Field Notes: Nicaragua                  11.30.17

Field Notes: Nicaragua 11.30.17

Nov 30, 2017David Blanchard

I am going back to Nicaragua this week. This will be my fourth trip in two years, and this current harvest will be the fourth that Blanchard’s Coffee has purchased from Finca San Jose. The current harvest started in the middle of November and will be completed by the end of January. We will not see the coffee in Richmond until July 2018.

As I procrastinate getting ready for my trip (sunscreen, insect repellent, cash, Netflix downloads, socks, antibiotics…list done) my mind and heart wander to my friends in Matagalpa. I am looking forward to the long days in the truck crawling up and down the mountain that provide plenty of time for conversations to feed my extrovert soul. I am eager for the unplanned detours for baked treats, and the long, late afternoon lunches. Time passes differently in Nicaragua, and I like not anxiously looking at my watch every 15 minutes; the days happen the way they happen.

My friend Terry Darcy is already in Matagalpa.
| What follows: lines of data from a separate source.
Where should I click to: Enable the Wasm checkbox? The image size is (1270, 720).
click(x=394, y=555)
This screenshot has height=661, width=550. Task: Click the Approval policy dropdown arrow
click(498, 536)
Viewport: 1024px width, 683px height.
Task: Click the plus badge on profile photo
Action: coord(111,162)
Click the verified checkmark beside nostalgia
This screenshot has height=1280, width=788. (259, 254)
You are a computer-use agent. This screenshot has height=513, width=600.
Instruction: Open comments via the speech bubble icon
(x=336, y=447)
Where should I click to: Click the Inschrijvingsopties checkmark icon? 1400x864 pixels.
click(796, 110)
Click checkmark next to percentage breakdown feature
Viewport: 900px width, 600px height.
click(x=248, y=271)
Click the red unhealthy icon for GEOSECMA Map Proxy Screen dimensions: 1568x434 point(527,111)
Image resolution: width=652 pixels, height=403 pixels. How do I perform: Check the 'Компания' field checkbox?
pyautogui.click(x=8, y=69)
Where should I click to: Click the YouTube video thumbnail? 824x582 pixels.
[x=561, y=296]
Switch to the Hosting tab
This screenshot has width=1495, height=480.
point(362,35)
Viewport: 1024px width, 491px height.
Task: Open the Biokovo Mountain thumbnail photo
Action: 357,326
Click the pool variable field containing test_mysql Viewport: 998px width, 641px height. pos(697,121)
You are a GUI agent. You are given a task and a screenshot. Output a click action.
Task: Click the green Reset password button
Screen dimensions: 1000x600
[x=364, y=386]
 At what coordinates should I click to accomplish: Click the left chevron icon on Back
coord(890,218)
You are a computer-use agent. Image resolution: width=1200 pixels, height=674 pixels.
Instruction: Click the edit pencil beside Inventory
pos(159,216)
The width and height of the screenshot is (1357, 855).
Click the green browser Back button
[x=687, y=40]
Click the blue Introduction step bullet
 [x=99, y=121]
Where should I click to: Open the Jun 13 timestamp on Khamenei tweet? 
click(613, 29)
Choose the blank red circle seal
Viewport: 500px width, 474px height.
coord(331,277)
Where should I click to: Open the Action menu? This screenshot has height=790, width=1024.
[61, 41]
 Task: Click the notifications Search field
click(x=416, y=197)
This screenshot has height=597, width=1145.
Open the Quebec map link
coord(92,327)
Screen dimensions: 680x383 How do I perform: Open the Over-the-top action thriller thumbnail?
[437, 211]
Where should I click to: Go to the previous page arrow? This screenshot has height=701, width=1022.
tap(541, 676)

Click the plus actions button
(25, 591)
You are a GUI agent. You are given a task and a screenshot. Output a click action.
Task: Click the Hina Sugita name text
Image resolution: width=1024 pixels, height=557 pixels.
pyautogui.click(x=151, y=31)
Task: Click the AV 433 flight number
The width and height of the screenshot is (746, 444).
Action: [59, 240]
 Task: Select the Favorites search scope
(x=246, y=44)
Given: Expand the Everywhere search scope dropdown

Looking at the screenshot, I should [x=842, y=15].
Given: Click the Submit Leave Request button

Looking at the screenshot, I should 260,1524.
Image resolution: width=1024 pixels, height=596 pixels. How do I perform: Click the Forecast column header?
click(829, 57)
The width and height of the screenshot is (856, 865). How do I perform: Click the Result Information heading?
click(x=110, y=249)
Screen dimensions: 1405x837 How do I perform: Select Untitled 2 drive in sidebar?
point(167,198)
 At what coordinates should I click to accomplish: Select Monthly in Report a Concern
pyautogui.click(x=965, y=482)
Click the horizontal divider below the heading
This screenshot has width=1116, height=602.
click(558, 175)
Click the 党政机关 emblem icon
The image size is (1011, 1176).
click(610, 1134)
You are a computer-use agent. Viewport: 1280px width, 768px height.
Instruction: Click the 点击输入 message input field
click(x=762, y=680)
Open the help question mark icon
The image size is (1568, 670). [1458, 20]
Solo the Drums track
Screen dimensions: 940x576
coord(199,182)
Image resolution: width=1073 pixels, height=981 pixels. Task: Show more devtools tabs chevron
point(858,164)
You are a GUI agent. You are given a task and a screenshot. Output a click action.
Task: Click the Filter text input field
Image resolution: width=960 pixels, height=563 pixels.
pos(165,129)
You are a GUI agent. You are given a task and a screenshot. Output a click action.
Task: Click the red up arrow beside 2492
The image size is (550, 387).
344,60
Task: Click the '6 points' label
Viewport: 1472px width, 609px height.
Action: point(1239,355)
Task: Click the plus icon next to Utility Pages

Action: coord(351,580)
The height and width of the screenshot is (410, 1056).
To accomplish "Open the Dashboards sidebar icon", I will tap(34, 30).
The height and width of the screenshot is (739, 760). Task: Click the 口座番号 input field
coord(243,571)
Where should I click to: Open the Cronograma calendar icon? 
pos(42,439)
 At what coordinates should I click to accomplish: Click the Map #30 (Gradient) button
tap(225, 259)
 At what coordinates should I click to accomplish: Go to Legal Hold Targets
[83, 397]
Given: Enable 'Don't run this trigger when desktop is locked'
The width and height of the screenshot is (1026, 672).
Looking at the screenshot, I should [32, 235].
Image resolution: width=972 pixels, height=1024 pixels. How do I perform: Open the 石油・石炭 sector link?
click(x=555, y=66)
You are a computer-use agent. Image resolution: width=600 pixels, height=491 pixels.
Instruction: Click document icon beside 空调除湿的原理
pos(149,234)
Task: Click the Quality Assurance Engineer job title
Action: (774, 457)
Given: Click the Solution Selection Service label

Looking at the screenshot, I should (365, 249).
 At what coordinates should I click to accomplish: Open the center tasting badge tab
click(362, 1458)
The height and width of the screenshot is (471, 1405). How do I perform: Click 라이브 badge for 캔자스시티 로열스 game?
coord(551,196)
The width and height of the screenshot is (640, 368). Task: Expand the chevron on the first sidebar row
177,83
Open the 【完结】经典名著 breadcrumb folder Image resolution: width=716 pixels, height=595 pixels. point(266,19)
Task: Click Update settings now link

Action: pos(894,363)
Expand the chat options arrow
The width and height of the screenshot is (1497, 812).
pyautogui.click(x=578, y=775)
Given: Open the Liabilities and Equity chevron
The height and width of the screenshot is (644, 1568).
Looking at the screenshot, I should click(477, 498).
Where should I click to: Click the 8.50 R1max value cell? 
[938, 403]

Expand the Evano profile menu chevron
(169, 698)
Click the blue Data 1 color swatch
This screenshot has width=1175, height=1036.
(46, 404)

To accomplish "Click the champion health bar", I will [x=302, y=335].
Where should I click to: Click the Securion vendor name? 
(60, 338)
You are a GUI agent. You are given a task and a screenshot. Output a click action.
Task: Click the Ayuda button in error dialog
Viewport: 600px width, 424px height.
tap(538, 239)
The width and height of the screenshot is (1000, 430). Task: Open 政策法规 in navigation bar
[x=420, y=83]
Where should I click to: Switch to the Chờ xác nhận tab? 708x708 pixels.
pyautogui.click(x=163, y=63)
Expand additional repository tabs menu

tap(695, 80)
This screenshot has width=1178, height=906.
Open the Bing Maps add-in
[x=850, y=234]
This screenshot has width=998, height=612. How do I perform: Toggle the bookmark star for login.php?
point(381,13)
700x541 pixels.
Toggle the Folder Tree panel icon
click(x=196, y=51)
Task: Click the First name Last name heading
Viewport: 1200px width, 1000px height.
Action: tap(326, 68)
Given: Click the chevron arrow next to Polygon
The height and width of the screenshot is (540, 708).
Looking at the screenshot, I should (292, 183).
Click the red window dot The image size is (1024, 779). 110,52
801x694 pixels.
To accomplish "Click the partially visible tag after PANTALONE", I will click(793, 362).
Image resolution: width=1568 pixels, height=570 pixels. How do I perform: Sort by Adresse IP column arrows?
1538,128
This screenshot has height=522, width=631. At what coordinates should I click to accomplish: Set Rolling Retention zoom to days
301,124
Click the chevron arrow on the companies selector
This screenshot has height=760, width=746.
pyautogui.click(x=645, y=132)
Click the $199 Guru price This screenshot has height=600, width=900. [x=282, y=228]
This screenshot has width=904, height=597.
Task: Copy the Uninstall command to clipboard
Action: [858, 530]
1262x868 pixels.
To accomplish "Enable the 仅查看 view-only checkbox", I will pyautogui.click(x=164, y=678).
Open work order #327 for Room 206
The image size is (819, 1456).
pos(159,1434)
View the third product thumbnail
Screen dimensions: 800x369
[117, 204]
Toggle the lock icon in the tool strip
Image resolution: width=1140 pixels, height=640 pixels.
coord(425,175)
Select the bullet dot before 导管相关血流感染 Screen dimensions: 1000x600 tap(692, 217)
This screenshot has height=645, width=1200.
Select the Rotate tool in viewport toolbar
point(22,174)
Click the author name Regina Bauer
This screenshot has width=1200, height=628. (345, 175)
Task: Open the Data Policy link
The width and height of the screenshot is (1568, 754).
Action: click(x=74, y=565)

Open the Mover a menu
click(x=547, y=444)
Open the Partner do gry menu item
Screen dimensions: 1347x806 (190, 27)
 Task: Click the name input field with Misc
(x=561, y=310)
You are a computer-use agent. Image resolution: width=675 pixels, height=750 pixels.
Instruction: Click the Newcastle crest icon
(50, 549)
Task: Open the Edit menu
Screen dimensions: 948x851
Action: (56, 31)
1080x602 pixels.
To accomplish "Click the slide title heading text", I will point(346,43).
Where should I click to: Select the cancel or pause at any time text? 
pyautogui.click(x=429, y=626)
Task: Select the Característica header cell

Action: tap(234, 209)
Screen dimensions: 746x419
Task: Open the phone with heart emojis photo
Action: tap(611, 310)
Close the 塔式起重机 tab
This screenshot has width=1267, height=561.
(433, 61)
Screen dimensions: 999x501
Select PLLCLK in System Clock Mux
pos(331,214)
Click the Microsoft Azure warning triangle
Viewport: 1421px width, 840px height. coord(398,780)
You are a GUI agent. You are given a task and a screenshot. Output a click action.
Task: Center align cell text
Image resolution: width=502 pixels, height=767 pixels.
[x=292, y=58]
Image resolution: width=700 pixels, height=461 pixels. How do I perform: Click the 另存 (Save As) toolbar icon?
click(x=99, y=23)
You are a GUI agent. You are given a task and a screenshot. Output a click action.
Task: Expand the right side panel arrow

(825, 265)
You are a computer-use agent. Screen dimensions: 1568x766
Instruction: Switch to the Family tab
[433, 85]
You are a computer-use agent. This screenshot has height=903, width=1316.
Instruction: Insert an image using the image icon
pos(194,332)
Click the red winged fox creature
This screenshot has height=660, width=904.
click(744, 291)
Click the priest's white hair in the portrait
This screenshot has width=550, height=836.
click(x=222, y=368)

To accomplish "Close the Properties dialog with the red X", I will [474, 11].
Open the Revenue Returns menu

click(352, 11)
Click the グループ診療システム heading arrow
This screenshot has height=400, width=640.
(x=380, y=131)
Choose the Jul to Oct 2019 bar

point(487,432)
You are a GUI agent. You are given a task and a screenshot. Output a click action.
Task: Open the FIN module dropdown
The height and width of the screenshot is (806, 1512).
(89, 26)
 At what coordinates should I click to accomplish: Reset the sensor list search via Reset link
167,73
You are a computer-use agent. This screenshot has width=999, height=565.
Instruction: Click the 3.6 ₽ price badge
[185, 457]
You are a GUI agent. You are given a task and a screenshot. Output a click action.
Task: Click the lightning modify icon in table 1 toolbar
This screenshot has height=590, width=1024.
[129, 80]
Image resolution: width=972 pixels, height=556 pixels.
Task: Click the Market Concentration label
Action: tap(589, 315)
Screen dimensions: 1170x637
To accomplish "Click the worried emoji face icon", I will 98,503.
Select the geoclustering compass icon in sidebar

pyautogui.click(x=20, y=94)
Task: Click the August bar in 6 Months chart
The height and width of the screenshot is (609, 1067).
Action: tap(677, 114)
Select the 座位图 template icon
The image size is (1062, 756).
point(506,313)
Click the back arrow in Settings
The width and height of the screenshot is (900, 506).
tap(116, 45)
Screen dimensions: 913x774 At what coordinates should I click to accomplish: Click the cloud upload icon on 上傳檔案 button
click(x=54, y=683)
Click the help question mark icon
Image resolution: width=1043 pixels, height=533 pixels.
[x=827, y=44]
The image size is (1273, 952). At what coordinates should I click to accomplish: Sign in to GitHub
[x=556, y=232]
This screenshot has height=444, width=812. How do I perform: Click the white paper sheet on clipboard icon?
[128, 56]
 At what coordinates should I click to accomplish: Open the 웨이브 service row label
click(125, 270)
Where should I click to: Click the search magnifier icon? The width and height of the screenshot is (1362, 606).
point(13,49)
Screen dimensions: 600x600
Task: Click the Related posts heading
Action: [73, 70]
I met Terry a few years ago when he was starting Confluence Coffee (now Convergent Coffee) with Mike Woitach. Recently, Terry stepped out of the cold brew coffee business and will be heading to medical school soon. He traveled to Nicaragua with me and my family and a few friends this past August. My hope for the August trip was to get more folks excited about investing their talents and resources into Nicaragua. The trip clearly made an impression on Terry and I am grateful that he is back in Nicaragua to lend his scientific expertise to our work with Finca San Jose.

The purpose of Terry’s time in Nicaragua is to gather a broader understanding of the harvest and processing methods used on the farm, identify possible areas of improvement, and run processing experiments. The experiments will focus on the fermentation processes and will include varying fermentation times, hybrid fermentations, and the introduction of specific yeasts to control fermentation that will hopefully affect final flavor and consistency.

Outside of his coffee work, Terry will also spend time at the clinic near Finca San Jose. This outpost of care on the middle of the mountain relies on donations for staffing and infrastructure. Our hope is that Terry’s regular presence over the next month will strengthen our relationship with the clinic and help identify ways we can support the clinic financially long term.

It may be obvious, but this trip and the work we are doing in Nicaragua is not possible without relationships. Bayardo Reyes and his brother Alvaro are consummate hosts. They are family to us. Two years ago I knew little about the agriculture and processing methods of coffee, in fact I knew so little that I had the audacity to ask them to make some changes! The Reyes brothers trusted us and we trusted them. They separated lots and varietals for us, and Alvaro produced the farm’s first full natural processed coffee last year, a process we hope to continue to perfect during this, and future harvests.

Taking risks in life is where the magic lies. A great relationship is full of risks and vulnerability, and a true relationship is an investment—you can count on me and I can count on you—that is it. There is a lot of work to do up in the mountains of Nicaragua. We will keep the updates coming. As for this weekend, I am off to spend time with my friends.